**Exercise**
Starting at the first line of the records below, transcribe each line exactly, ending with the line that contains "1200x630 pixels.".

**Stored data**
[Start of Attachment]

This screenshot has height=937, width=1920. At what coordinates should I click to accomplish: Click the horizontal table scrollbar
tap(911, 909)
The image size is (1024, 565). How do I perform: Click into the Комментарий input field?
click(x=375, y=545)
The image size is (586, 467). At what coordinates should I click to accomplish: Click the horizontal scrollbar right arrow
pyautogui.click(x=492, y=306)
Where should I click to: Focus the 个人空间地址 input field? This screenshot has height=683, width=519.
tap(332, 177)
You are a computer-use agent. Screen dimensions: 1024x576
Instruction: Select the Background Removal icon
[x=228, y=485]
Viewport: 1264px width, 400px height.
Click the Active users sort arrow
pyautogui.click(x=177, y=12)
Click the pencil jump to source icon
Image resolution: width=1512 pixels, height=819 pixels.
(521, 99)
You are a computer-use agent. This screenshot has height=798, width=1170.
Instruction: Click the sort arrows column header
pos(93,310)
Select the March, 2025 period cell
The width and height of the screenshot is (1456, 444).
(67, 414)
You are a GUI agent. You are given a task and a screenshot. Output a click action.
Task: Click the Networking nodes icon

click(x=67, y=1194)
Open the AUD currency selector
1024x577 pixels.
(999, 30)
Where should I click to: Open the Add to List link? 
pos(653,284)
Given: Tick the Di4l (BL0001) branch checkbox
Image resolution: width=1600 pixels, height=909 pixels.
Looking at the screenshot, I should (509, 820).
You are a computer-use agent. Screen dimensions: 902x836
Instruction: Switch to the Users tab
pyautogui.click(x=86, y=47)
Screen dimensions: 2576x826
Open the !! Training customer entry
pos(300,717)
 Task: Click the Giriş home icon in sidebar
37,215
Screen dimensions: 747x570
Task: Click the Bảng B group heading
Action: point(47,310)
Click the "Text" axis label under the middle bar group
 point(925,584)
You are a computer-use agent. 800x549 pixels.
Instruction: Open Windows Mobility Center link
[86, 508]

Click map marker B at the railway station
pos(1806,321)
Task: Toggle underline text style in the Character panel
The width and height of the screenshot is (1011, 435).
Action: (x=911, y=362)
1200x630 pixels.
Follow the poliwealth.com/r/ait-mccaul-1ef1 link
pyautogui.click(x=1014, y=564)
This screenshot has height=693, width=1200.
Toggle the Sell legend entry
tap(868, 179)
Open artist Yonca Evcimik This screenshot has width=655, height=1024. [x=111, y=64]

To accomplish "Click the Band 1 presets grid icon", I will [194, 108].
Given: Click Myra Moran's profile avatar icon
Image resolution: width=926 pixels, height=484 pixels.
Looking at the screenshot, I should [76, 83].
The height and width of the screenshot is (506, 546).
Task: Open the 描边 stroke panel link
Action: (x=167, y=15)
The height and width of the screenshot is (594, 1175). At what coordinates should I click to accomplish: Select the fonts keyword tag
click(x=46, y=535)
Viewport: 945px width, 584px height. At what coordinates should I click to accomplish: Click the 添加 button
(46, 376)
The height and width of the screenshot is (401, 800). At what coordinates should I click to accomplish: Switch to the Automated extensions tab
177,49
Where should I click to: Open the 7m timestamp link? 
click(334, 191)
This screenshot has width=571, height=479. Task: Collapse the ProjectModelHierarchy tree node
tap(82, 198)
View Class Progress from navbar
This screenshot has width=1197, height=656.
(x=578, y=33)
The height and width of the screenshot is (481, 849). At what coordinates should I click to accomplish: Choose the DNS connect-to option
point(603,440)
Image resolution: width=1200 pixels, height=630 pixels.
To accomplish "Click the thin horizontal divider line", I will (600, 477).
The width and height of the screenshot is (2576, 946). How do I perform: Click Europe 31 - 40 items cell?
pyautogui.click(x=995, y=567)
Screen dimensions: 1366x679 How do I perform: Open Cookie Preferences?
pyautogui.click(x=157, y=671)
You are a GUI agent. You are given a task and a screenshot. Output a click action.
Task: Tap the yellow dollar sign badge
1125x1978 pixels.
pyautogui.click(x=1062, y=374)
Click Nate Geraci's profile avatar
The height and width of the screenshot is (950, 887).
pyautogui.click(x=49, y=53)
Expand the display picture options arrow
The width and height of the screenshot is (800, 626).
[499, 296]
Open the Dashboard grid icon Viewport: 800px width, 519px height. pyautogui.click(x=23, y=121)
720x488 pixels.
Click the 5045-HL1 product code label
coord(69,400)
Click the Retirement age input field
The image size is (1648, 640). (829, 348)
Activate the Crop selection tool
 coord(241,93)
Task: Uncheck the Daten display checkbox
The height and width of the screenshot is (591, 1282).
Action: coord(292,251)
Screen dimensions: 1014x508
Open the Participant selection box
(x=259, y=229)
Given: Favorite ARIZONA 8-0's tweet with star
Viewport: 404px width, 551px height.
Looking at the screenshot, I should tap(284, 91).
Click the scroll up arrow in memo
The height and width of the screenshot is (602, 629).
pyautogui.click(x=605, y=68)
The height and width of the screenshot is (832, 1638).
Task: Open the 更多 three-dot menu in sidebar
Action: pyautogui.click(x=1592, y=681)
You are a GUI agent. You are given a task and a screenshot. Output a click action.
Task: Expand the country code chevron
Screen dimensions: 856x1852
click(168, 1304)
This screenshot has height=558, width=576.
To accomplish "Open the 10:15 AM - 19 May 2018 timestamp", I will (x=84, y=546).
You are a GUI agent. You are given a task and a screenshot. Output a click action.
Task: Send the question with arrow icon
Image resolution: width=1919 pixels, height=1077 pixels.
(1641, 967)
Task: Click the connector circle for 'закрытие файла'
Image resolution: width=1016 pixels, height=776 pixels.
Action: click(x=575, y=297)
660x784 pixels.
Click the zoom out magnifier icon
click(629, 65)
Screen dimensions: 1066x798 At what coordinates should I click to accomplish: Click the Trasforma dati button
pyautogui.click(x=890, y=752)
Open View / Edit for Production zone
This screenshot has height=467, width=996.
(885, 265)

[End of Attachment]

**Written answer**
This screenshot has height=937, width=1920. At what coordinates should I click to accomplish: Click the horizontal table scrollbar
tap(911, 909)
The image size is (1024, 565). How do I perform: Click into the Комментарий input field?
click(x=375, y=545)
The image size is (586, 467). At what coordinates should I click to accomplish: Click the horizontal scrollbar right arrow
pyautogui.click(x=492, y=306)
Where should I click to: Focus the 个人空间地址 input field? This screenshot has height=683, width=519.
tap(332, 177)
You are a computer-use agent. Screen dimensions: 1024x576
Instruction: Select the Background Removal icon
[x=228, y=485]
Viewport: 1264px width, 400px height.
Click the Active users sort arrow
pyautogui.click(x=177, y=12)
Click the pencil jump to source icon
Image resolution: width=1512 pixels, height=819 pixels.
(521, 99)
You are a computer-use agent. This screenshot has height=798, width=1170.
Instruction: Click the sort arrows column header
pos(93,310)
Select the March, 2025 period cell
The width and height of the screenshot is (1456, 444).
(67, 414)
You are a GUI agent. You are given a task and a screenshot. Output a click action.
Task: Click the Networking nodes icon

click(x=67, y=1194)
Open the AUD currency selector
1024x577 pixels.
(999, 30)
Where should I click to: Open the Add to List link? 
pos(653,284)
Given: Tick the Di4l (BL0001) branch checkbox
Image resolution: width=1600 pixels, height=909 pixels.
Looking at the screenshot, I should (509, 820).
You are a computer-use agent. Screen dimensions: 902x836
Instruction: Switch to the Users tab
pyautogui.click(x=86, y=47)
Screen dimensions: 2576x826
Open the !! Training customer entry
pos(300,717)
 Task: Click the Giriş home icon in sidebar
37,215
Screen dimensions: 747x570
Task: Click the Bảng B group heading
Action: point(47,310)
Click the "Text" axis label under the middle bar group
 point(925,584)
You are a computer-use agent. 800x549 pixels.
Instruction: Open Windows Mobility Center link
[86, 508]

Click map marker B at the railway station
pos(1806,321)
Task: Toggle underline text style in the Character panel
The width and height of the screenshot is (1011, 435).
Action: (x=911, y=362)
1200x630 pixels.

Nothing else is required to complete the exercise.